## Text passage
_ _ _ _ _ _ _
What Is a Business Plan?

A business plan is both a map and a marketing tool for your business. A business plan helps you carefully set forth the purpose, goals, and priorities of your new business, along with guideposts to help ensure that you stay on the right path. For instance, a business plan may require you to consider what the primary purpose of your business is, or the good or service you intend to provide, who your potential customers are, and how you intend to reach them in an effective and efficient manner. A business plan also allows you to make an honest evaluation of the current status of your business and what you will need to do to get to where you would like to be. This includes taking the time to compile your business balance sheet, analyze existing income and expenses, and determine anticipated financial needs.

Creating a detailed business plan can help business owners acquire outside funding .
_ _ _ _ _ _ _
## Information provided

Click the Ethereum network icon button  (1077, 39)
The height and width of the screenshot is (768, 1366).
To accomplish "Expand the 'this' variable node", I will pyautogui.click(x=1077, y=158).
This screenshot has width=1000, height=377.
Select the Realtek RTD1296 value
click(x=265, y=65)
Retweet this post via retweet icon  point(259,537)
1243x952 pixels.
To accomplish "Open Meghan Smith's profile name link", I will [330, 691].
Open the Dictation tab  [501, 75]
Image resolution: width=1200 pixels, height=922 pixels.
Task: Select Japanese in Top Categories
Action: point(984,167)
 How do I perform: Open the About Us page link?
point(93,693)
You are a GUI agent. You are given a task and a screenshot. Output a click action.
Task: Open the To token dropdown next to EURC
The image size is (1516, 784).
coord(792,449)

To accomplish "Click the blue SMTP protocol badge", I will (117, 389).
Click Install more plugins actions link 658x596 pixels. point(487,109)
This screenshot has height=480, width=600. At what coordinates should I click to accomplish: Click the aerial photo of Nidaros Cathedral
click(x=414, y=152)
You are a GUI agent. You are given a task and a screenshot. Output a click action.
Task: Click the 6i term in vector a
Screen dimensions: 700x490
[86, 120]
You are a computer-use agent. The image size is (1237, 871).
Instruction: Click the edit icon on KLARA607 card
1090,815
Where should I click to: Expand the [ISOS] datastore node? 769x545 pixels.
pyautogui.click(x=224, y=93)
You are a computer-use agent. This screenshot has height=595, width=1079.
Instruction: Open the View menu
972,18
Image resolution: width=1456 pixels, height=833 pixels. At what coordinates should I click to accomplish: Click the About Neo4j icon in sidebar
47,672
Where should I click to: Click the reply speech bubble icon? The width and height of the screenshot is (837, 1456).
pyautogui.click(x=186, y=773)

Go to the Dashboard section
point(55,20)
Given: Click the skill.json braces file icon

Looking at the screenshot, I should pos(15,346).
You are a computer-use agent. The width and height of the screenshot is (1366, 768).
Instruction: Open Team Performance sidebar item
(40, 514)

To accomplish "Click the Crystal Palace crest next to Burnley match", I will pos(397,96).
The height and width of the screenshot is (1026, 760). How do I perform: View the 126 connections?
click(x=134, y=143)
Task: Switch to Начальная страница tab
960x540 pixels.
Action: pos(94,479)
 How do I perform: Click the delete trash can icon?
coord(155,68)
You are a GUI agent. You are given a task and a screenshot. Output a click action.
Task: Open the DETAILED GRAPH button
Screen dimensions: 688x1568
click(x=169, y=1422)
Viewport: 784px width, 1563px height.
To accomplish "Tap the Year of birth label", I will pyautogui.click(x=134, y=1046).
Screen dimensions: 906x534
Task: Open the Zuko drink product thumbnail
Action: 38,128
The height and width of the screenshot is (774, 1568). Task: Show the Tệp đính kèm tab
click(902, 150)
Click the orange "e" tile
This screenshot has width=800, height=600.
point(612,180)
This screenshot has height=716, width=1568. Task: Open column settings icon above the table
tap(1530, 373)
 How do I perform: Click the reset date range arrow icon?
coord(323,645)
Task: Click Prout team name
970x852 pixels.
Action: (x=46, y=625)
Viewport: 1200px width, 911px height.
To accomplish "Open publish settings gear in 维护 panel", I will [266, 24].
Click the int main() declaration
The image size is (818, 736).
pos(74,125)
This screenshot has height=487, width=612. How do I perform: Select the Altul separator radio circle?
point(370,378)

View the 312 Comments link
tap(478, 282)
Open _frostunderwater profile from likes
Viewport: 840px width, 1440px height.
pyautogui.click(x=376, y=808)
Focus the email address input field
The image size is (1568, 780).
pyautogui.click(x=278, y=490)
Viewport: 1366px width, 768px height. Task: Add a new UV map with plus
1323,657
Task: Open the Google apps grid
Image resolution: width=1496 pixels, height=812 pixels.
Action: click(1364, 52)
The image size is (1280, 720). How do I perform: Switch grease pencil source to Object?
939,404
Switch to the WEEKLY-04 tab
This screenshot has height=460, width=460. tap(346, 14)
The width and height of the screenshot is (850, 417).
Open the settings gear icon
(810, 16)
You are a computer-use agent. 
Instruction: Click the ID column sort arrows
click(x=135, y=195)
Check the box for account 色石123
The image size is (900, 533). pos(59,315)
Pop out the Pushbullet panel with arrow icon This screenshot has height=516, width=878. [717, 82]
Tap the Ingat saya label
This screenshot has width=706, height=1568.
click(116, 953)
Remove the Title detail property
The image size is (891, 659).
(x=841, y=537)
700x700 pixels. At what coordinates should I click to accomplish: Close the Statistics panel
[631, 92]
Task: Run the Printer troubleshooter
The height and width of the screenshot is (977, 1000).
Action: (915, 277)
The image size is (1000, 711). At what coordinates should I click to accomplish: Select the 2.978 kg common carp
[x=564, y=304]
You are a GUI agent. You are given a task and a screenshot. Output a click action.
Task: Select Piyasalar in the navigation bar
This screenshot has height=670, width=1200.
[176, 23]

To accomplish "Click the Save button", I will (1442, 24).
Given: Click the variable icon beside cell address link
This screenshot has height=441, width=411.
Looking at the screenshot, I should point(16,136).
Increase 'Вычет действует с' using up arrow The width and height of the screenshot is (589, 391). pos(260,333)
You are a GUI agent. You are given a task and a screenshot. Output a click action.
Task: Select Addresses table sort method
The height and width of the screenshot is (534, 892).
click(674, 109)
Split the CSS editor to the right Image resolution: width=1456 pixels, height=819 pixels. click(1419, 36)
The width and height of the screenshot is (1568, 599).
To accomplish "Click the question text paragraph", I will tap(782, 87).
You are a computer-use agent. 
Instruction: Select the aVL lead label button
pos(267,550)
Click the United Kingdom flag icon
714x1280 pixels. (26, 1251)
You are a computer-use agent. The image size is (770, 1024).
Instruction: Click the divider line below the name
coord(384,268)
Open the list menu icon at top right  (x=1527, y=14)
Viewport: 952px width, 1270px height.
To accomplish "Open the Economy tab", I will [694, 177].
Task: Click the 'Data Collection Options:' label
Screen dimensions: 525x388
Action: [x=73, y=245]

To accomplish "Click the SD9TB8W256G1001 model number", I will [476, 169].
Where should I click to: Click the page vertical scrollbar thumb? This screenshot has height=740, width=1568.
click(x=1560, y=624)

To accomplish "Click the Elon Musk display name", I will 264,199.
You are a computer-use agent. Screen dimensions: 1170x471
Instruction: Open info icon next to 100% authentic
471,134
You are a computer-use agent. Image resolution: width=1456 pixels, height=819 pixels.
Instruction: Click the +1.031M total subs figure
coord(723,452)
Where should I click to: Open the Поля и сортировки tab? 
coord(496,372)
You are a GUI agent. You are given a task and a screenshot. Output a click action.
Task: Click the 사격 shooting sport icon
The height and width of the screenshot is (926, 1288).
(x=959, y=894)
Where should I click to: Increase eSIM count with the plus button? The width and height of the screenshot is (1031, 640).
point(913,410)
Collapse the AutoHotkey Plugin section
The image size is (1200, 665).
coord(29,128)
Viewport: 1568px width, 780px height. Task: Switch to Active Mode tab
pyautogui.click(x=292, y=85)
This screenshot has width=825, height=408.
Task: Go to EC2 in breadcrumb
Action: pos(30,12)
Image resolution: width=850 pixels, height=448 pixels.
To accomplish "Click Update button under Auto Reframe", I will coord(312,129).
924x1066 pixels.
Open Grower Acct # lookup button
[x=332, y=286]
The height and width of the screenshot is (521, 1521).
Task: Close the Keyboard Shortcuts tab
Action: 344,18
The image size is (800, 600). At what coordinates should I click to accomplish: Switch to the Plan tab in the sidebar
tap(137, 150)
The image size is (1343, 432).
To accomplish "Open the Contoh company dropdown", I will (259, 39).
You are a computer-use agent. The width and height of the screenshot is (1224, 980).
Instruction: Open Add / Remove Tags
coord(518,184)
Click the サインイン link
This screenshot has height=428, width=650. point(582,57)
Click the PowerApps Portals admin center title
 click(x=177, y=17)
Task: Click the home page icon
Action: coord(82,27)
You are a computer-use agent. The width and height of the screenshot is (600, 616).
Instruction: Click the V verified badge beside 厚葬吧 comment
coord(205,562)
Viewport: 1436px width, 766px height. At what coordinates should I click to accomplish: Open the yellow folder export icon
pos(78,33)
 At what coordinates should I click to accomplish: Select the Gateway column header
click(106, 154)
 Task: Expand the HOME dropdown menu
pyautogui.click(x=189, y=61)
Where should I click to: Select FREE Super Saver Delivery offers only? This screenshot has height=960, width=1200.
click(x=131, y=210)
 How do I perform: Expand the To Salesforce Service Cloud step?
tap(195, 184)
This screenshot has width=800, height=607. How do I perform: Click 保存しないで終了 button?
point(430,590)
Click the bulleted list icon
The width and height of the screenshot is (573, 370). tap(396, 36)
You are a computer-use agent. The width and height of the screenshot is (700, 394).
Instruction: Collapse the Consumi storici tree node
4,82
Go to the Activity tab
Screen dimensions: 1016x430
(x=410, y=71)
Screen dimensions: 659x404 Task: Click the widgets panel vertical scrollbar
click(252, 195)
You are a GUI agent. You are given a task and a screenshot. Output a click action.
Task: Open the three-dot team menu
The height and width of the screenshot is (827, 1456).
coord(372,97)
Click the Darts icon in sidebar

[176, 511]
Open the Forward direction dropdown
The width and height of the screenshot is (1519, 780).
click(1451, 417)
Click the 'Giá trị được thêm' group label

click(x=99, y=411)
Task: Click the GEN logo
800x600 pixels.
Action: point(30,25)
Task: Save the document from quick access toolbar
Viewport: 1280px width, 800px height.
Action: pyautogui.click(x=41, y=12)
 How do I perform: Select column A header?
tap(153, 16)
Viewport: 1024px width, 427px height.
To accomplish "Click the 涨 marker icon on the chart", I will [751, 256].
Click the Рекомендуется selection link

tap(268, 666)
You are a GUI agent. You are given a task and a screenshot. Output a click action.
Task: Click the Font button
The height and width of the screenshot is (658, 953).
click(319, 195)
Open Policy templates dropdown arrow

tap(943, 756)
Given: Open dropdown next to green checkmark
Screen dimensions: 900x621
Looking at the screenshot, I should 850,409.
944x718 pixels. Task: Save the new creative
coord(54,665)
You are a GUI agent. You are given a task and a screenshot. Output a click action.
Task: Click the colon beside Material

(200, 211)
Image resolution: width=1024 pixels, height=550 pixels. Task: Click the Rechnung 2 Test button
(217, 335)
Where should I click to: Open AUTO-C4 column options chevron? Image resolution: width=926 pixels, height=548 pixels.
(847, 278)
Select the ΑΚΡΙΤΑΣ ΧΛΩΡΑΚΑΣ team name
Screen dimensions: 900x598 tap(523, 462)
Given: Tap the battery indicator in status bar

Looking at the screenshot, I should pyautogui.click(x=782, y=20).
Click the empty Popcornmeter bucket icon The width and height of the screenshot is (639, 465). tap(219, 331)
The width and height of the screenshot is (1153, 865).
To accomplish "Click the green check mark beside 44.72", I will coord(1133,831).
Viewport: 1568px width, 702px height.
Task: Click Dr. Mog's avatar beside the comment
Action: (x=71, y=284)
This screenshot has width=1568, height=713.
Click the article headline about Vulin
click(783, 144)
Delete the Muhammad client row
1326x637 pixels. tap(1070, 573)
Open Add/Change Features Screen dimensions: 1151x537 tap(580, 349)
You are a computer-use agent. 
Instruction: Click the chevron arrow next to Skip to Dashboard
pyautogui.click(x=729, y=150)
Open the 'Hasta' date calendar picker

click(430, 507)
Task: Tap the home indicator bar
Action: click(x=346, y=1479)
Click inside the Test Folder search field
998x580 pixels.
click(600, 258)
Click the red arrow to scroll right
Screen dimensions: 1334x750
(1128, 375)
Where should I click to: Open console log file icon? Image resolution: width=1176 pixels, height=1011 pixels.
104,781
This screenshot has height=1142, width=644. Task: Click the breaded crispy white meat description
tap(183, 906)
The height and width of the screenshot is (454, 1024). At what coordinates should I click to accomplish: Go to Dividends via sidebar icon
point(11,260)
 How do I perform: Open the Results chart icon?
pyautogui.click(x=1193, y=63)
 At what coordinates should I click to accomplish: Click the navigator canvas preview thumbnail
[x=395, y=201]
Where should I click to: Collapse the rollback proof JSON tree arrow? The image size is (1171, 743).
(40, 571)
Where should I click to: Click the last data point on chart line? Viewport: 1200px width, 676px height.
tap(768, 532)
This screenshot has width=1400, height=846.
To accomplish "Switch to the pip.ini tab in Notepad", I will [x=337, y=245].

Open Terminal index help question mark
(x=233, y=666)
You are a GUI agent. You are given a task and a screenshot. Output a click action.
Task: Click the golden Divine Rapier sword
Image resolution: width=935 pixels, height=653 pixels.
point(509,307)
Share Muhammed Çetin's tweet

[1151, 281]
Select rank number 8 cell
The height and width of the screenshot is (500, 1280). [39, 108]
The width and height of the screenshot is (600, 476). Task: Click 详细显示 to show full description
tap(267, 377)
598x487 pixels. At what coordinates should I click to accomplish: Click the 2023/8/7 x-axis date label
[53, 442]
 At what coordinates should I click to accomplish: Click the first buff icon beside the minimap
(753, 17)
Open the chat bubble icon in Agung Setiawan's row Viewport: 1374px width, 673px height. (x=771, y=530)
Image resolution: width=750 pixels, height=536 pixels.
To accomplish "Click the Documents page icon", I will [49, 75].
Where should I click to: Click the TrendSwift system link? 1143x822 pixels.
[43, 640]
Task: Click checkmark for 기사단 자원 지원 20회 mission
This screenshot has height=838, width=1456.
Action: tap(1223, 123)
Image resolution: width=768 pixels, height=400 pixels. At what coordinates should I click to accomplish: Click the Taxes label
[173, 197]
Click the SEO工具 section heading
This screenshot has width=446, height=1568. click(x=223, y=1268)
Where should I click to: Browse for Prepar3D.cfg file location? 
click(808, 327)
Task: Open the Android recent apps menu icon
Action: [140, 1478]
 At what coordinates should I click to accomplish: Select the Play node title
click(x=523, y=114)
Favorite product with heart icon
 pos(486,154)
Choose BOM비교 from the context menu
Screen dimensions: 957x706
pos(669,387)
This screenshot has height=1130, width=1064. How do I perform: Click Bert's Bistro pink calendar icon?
_ _ _ _ _ _ _
## Goals
1. In the text on business plans, what two things is a business plan said to be?
2. Proceed with the text on business plans, picking up after its final sentence.

## Written answers
1. Both a map and a marketing tool for a business.

2.
In addition, a business plan serves as a marketing tool for new business owners who are attempting to gain financial backing, operational support, or mentoring for their new business. The financial aspects of a business plan lets potential funders or lenders analyze your current income streams and the likelihood of repayment, while the detailed explanation of your business objectives and operational plans helps to convince interested parties that you have taken the time to carefully plan your business endeavors and are invested in the success of your company.

How to Write a Business Plan

There is no one specific way to write a business plan. However, there are key components that most business plans should include, and these are good starting points when working on your own plan. It may also be worth reaching out to an experienced corporate attorney to help you review and revise your business plan before presenting it to others in the business community.

Business plans typically start with a summary of the business and its objectives, and then they describe the operations of the business, the good or service it will be providing, and potential income streams in more detail. Business plans should also include a detailed description of the proposed management structure of the business, including officers or directors and possibly the envisioned composition of the board. Additionally, business plans typically include extensive financial documentation, such as balance sheets, income projections or growth model projections, any pending loan applications, tax returns of the entity, and copies of any relevant legal agreements. If the business has already been in operation for some time, the business plan may also include financial records for the months of operation.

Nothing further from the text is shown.